▶ **Directions for this task**:
Reproduce the records word for word, from the first line to the line containing "The width and height of the screenshot is (526, 405).".

━━━━━ Given records ━━━━━

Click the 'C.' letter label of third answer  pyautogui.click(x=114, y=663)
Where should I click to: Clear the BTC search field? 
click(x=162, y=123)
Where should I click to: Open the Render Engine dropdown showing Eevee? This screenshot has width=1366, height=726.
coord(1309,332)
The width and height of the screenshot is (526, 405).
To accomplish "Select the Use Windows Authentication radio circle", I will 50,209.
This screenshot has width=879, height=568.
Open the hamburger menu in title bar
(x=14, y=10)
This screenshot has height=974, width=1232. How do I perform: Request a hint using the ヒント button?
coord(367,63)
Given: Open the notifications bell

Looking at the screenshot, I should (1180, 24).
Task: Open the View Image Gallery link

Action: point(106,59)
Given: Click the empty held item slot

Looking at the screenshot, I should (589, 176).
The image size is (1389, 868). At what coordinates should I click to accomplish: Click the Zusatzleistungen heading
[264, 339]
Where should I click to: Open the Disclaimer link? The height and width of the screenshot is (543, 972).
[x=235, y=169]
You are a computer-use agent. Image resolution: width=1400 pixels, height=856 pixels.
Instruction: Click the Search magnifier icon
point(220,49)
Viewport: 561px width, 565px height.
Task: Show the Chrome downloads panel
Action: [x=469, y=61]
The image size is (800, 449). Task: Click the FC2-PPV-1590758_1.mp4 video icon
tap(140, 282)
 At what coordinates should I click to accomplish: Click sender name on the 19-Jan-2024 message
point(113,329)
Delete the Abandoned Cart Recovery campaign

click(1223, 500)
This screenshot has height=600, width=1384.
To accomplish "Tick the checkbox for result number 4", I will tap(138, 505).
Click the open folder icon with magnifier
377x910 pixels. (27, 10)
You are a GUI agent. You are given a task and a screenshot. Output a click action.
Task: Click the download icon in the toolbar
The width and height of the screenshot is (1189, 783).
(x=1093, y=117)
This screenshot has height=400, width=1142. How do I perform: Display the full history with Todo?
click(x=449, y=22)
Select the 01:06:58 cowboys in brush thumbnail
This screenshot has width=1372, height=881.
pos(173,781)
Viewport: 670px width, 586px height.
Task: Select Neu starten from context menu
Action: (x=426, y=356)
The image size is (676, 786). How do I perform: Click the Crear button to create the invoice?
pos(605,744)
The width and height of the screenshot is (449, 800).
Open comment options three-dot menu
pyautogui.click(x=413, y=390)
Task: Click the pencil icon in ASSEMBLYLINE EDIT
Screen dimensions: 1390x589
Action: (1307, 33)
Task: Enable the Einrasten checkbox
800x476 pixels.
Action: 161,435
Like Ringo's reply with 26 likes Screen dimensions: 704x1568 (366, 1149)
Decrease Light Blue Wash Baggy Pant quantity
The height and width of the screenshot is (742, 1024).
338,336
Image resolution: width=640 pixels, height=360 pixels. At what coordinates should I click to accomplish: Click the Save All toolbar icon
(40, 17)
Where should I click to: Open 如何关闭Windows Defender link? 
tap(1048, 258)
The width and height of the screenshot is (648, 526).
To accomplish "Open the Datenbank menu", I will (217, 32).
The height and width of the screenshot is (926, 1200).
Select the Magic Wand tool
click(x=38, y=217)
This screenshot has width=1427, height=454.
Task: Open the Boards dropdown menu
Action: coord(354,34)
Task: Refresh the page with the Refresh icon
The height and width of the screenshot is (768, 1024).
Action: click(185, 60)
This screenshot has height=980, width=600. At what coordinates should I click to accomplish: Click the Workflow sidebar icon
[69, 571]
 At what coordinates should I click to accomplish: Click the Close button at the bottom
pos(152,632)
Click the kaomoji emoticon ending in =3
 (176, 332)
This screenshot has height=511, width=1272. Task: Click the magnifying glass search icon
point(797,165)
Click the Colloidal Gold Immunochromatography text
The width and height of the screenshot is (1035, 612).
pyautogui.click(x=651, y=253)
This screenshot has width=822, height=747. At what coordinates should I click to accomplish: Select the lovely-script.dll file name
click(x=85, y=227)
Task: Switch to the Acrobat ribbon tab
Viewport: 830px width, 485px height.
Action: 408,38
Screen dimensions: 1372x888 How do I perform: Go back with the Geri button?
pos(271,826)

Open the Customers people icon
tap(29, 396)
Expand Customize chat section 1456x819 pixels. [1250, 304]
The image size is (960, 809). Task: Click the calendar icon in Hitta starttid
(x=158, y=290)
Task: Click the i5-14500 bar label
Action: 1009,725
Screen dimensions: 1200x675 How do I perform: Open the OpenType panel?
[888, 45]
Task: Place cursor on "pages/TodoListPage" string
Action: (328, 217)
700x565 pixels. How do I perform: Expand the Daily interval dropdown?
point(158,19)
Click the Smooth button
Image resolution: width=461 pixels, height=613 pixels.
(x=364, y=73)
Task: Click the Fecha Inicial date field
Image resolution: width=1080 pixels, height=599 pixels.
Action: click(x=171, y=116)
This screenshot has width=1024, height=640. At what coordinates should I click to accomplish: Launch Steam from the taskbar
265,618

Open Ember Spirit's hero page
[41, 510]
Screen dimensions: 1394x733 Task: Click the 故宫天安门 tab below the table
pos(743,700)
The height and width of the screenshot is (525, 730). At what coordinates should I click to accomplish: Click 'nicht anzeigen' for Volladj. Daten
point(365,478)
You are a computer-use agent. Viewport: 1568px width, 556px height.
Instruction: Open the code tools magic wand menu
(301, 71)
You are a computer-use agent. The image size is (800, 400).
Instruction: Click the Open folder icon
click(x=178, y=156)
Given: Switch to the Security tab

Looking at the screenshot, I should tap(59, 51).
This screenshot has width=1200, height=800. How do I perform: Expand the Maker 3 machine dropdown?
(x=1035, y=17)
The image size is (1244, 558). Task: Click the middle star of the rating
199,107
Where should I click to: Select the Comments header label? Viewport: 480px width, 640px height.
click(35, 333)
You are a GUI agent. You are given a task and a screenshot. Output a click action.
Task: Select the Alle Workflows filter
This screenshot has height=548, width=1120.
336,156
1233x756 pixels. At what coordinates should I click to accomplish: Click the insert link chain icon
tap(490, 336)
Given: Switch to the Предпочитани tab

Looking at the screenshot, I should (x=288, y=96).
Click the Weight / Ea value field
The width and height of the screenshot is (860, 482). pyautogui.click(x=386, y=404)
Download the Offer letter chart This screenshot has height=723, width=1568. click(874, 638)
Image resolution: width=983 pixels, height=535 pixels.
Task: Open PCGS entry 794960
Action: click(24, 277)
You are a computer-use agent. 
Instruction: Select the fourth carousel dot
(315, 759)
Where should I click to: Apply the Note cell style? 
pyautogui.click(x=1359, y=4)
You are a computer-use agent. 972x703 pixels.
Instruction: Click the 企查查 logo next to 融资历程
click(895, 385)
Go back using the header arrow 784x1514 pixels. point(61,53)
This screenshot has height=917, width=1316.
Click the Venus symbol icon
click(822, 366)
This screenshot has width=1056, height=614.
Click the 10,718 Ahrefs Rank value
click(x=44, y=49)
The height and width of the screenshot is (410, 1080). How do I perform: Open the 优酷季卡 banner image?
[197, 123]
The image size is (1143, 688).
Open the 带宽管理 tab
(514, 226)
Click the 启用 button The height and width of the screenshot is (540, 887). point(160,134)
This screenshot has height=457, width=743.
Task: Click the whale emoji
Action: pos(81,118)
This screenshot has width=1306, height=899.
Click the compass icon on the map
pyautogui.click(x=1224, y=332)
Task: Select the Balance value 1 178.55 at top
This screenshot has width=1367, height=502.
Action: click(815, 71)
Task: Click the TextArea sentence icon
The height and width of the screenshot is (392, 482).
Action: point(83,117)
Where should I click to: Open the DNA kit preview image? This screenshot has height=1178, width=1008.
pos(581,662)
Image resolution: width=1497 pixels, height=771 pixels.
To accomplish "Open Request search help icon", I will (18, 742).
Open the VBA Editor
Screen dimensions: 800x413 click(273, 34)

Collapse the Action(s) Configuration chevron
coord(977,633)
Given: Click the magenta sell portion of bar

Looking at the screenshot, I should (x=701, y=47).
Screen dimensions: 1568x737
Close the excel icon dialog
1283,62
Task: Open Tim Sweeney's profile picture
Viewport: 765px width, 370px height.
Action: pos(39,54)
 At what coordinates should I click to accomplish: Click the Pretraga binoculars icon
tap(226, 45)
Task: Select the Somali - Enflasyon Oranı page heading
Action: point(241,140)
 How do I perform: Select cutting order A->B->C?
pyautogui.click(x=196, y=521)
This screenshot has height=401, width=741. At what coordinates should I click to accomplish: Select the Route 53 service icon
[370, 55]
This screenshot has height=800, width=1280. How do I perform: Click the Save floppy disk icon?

━━━━━

▶ **Reply**:
Click the 'C.' letter label of third answer  pyautogui.click(x=114, y=663)
Where should I click to: Clear the BTC search field? 
click(x=162, y=123)
Where should I click to: Open the Render Engine dropdown showing Eevee? This screenshot has width=1366, height=726.
coord(1309,332)
The width and height of the screenshot is (526, 405).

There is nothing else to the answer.